De fait, la structure même des morceaux semble s’être orientée vers quelque chose de plus ouvertement rock, à l’image de ces guitares qui apparaissent en soutien du refrain (le « single » Second To None, Temporality) ou de cette seconde voix surlignant un refrain (Emmer Green, Provisional Meat). Parfois même, le banjo d’Olafur Josephsson peut conduire un morceau vers des ambiances folk (Ratio 8:3 (At Least)). De manière plus générale encore, les mélodies se font plus accrocheuses, peut-être même un peu trop, faisant perdre de la singularité à la formation islandaise et la rangeant alors aux côtés de nombreux autres musiciens opérant dans cet entre-deux, mi-rock, mi-folk.

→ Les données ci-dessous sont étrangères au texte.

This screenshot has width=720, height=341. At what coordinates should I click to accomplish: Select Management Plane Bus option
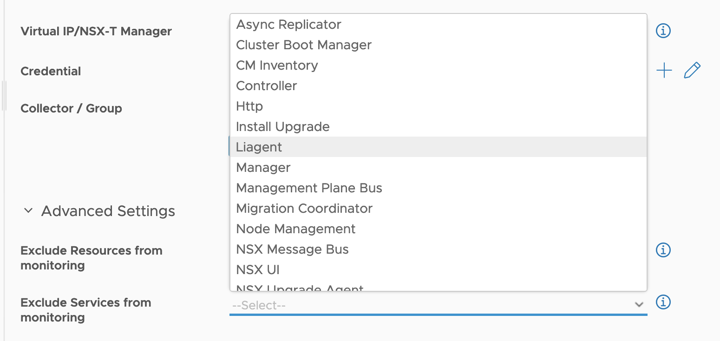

Lorsque les chanteurs sont mis de côté pour laisser place à un titre uniquement instrumental, c’est vers un post-rock enflammé que Stafrænn Hákon se tourne (Val Kilmer), mettant alors en lumière le principal reproche que l’on pourrait faire à ce Sanitas : sa trop grande richesse. En effet, sans aller jusqu’à prôner l’ascèse à tout prix ou à déplorer le trop grand nombre d’intervenants, on ne peut que constater que, sur chaque morceau, l’opulence est de mise, jusqu’au trop-plein, aussi bien instrumental que vocal. Bien que l’on puisse mettre de côté certains passages (le morceau-titre, par exemple), ce constat sonne donc plutôt comme une déception.